[PROMPT A] Reproduce the passage from the shadow banking text word for word, starting with "At the Heart of the Credit Crisis Is" and going on through "the financial system.".
[PROMPT B] According to the shadow banking text, which company perfected the use of off-balance-sheet partnerships to hide its true liabilities from regulators and shareholders?

[EXCERPTED TEXT]
Friday, November 15, 2019

At the Heart of the Credit Crisis Is the Network of Highly-Leveraged Off-Balance-Sheet Vehicles—the Shadow Banking System

Pozsar’s initial paper outlined the “constellation of forces that drove the emergence of the network of highly-leveraged off-balance-sheet vehicles—the shadow banking system—that is at the heart of the credit crisis.”

Off-balance sheet (OBS) is an accounting maneuver used by companies to reduce their debt levels for reporting purposes. Enron perfected the use of OBS partnerships to hide its true liabilities from regulators and shareholders. Many at the Fed believed the OBS demon had been forever exorcized with Enron’s fall. But the demon had grown and metastasized, spreading little cancers throughout the financial system.

[DATA SECTION]

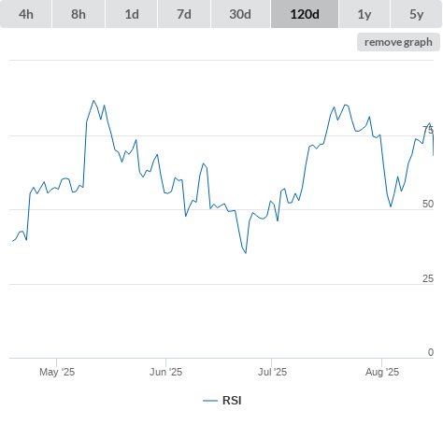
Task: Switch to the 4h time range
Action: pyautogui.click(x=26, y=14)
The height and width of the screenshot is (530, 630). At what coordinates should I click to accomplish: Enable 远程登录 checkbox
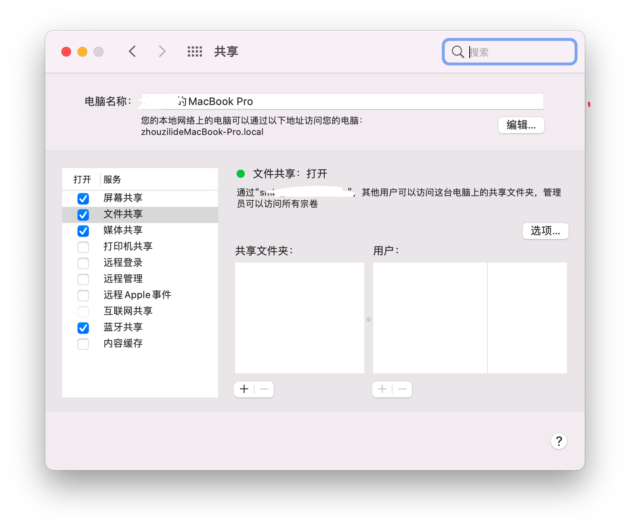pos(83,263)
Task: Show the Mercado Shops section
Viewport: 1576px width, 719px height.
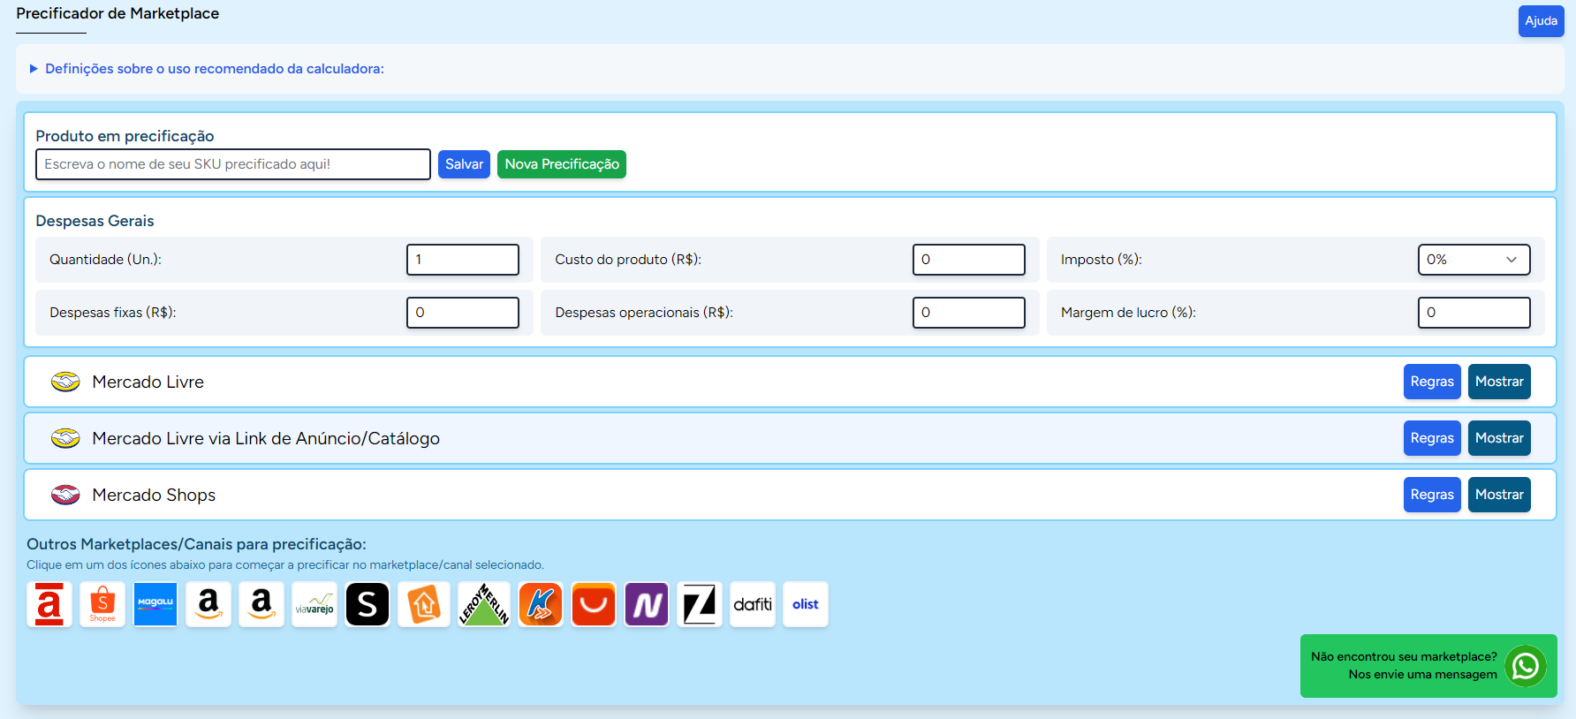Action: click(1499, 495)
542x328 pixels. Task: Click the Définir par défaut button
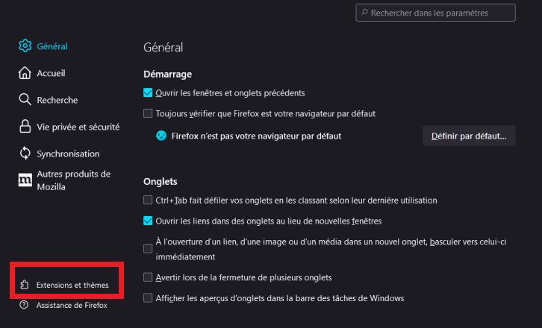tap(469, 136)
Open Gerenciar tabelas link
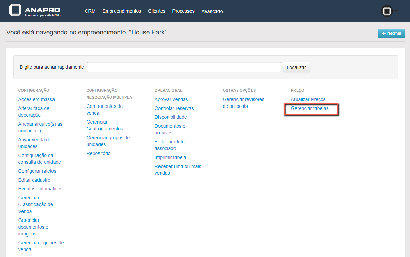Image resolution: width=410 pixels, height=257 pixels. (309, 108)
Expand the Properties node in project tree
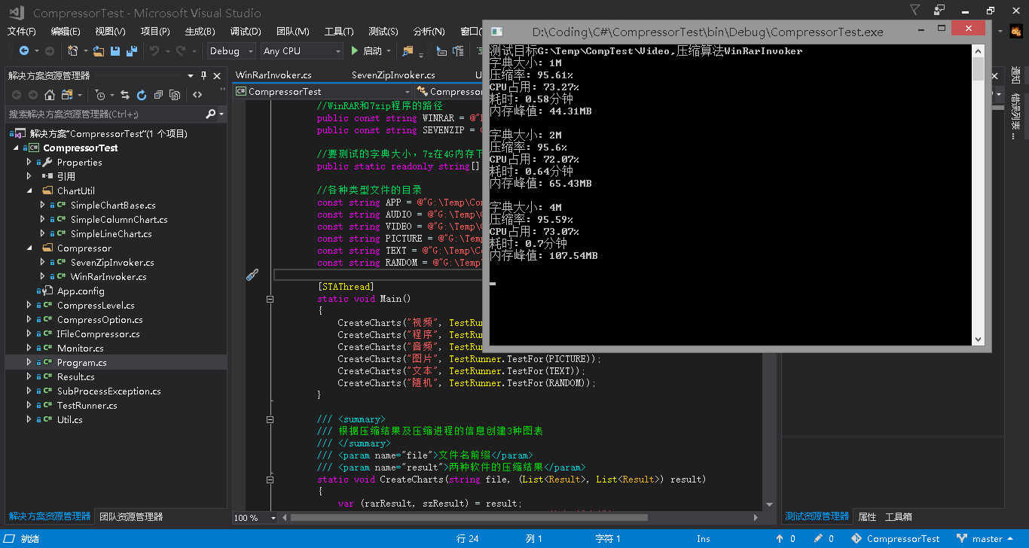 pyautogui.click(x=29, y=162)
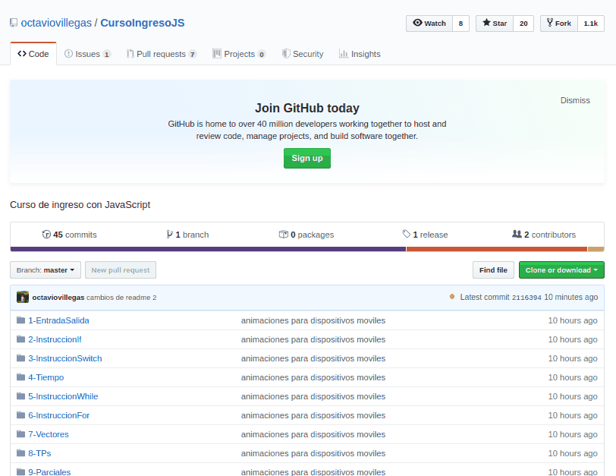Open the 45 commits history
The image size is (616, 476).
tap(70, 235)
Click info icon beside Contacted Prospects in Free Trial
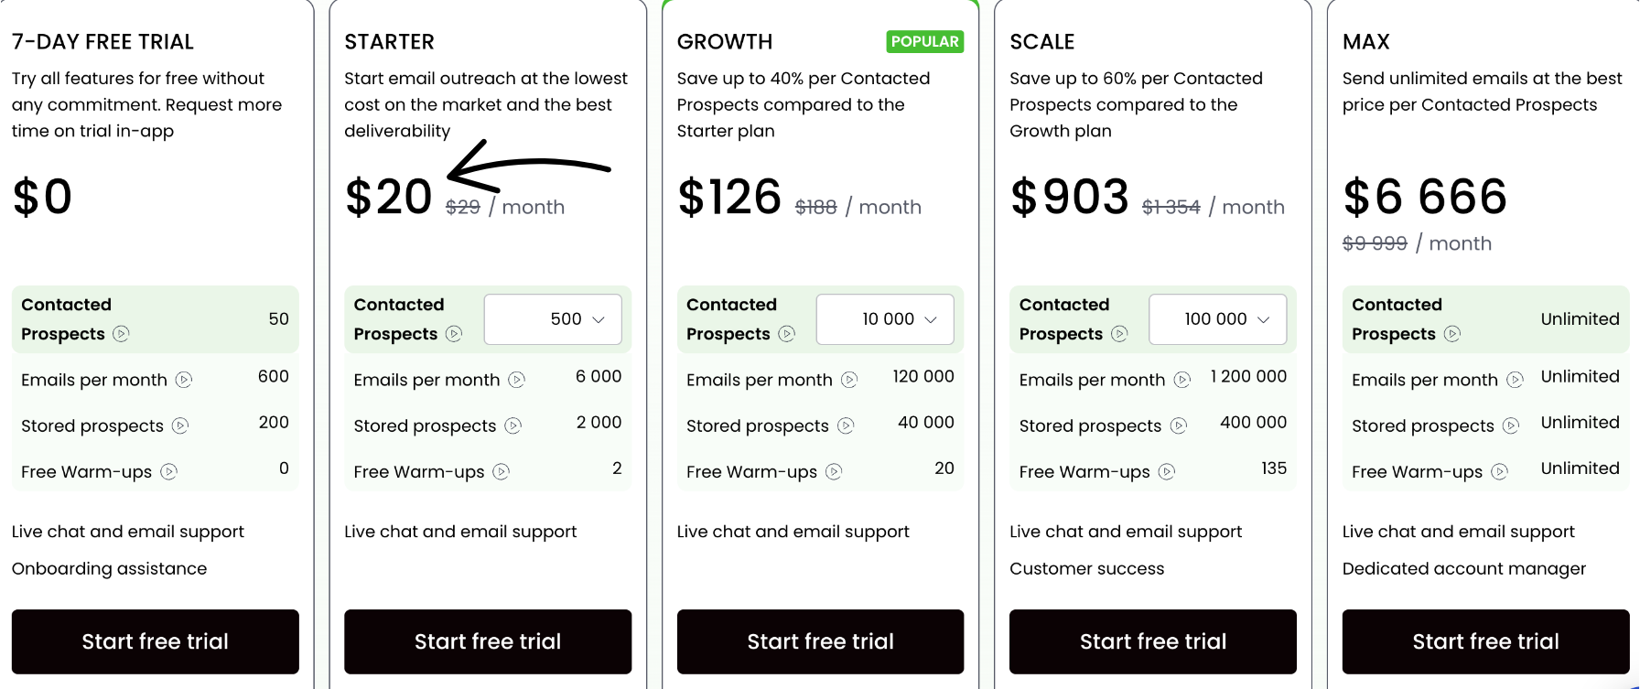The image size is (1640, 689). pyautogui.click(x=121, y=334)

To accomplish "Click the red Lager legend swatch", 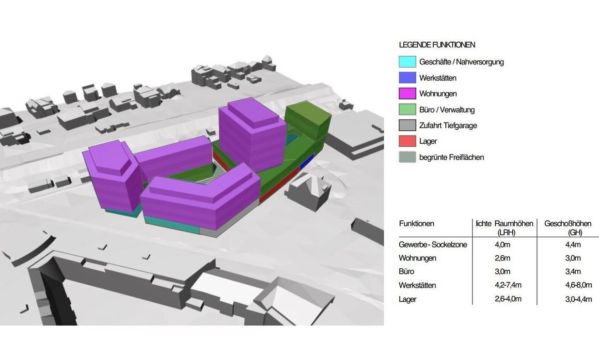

[WRITTEN RESPONSE A]
At the Heart of the Credit Crisis Is the Network of Highly-Leveraged Off-Balance-Sheet Vehicles—the Shadow Banking System

Pozsar’s initial paper outlined the “constellation of forces that drove the emergence of the network of highly-leveraged off-balance-sheet vehicles—the shadow banking system—that is at the heart of the credit crisis.”

Off-balance sheet (OBS) is an accounting maneuver used by companies to reduce their debt levels for reporting purposes. Enron perfected the use of OBS partnerships to hide its true liabilities from regulators and shareholders. Many at the Fed believed the OBS demon had been forever exorcized with Enron’s fall. But the demon had grown and metastasized, spreading little cancers throughout the financial system.

[WRITTEN RESPONSE B] Enron